手書き数字データセットは画像データなので、次のように model を CNN に置き換えたら結果は良くなるでしょうか?
import numpy as np
index = np.arange(dataset.target.size)
train_index = index[index % 2 != 0]
test_index = index[index % 2 == 0]
X_train = torch.tensor(dataset.data[train_index, :].reshape(-1, 1, 8, 8), dtype=torch.float)
Y_train = torch.tensor(dataset.target[train_index], dtype=torch.float)
X_test = torch.tensor(dataset.data[test_index, :].reshape(-1, 1, 8, 8), dtype=torch.float)
Y_test = torch.tensor(dataset.target[test_index], dtype=torch.float)
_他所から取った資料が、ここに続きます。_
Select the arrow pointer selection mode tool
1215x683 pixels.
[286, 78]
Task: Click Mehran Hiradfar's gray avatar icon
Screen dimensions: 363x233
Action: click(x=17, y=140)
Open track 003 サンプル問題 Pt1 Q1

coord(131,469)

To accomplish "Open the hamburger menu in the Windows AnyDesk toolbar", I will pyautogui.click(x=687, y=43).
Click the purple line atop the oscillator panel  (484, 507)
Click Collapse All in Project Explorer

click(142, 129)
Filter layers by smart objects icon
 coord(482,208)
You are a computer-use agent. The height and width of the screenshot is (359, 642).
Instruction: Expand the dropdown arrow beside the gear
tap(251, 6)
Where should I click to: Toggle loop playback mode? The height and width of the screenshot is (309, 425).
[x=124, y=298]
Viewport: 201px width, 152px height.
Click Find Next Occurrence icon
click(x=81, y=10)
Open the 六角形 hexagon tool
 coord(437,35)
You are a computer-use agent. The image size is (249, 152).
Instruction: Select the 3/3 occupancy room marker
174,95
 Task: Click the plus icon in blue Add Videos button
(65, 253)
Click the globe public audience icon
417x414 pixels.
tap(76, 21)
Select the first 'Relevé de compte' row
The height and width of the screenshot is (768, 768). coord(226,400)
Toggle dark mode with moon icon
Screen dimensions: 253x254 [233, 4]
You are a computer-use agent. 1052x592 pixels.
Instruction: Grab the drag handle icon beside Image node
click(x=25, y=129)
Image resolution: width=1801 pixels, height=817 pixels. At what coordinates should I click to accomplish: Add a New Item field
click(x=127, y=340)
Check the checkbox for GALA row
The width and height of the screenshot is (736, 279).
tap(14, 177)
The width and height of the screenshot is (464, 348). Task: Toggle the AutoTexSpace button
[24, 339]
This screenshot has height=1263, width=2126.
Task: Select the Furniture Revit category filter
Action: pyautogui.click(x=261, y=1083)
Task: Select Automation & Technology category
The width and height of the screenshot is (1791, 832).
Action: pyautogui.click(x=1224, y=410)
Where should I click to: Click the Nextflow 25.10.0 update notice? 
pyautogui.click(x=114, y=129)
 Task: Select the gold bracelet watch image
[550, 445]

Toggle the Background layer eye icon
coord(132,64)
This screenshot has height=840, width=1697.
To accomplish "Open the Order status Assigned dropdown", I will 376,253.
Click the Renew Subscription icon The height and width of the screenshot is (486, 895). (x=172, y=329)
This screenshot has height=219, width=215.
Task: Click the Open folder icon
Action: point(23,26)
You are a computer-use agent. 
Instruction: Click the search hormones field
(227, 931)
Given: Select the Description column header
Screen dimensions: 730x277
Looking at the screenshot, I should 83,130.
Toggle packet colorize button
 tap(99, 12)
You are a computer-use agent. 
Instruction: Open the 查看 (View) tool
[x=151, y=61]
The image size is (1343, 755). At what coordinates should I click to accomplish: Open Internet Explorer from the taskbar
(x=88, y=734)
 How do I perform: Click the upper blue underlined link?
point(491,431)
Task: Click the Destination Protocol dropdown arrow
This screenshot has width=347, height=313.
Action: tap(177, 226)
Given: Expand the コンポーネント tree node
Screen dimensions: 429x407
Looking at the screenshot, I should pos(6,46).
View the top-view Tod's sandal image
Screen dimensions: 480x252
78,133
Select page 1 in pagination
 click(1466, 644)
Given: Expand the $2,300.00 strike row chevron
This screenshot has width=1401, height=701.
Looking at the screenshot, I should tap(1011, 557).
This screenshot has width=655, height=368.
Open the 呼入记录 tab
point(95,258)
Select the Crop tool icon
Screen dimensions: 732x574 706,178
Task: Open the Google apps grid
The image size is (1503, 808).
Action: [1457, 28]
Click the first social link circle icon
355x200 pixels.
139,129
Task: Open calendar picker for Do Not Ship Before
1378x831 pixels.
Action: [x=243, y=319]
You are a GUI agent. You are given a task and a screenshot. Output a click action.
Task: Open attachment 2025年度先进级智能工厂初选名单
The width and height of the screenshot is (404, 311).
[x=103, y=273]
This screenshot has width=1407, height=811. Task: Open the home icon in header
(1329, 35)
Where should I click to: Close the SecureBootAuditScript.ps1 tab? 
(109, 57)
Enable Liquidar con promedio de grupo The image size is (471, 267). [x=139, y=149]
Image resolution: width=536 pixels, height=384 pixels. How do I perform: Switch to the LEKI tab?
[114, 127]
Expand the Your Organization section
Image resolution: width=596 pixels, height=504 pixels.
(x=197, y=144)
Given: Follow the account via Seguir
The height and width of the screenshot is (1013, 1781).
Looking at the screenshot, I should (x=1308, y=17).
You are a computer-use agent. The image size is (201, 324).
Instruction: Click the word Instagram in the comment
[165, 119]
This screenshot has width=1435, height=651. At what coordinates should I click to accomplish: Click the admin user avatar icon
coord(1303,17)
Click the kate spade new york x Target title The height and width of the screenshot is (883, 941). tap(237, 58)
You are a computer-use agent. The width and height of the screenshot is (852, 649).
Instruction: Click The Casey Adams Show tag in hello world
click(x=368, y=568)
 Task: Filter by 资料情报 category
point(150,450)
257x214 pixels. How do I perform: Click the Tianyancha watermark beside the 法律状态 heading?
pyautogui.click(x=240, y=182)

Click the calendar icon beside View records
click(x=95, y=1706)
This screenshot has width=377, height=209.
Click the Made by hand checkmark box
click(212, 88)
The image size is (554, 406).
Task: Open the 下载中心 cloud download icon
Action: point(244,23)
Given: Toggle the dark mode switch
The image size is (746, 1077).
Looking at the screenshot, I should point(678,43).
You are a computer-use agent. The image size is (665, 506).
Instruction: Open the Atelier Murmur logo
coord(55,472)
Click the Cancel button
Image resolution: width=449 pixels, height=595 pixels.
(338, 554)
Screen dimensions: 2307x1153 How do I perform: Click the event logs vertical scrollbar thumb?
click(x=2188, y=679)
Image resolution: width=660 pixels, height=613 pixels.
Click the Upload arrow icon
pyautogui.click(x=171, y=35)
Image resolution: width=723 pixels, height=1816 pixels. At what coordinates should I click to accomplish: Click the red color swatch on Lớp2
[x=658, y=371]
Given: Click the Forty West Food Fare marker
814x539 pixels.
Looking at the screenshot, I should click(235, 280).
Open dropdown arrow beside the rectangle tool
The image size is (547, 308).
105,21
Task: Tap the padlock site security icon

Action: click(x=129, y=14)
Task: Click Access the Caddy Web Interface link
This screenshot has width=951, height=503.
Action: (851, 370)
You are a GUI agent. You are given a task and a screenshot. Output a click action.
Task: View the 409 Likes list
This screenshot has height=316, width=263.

class CNN(torch.nn.Module):
def __init__(self):
super(CNN, self).__init__()
self.conv_layers = torch.nn.Sequential(
torch.nn.Conv2d(in_channels = 1, out_channels = 16, kernel_size = 2, stride=1, padding=0),
torch.nn.Conv2d(in_channels = 16, out_channels = 32, kernel_size = 2, stride=1, padding=0),
)
self.dence = torch.nn.Sequential(
torch.nn.Linear(32 * 6 * 6, 128),
torch.nn.Sigmoid(),
torch.nn.Dropout(p=0.2),
torch.nn.Linear(128, 64),
torch.nn.Sigmoid(),
torch.nn.Dropout(p=0.2),
torch.nn.Linear(64, 2),
)
def forward(self,x):
x = self.conv_layers(x)
x = x.view(x.size(0), -1)
x = self.dence(x)
return x
def check_cnn_size(self, size_check):
out = self.conv_layers(size_check)
return out
model = CNN().to(device)
んー、あんま変わらんような...ちょっとは良くなったのかな?もうちょっと頑張って条件検討したら良くなるかも知れないけど。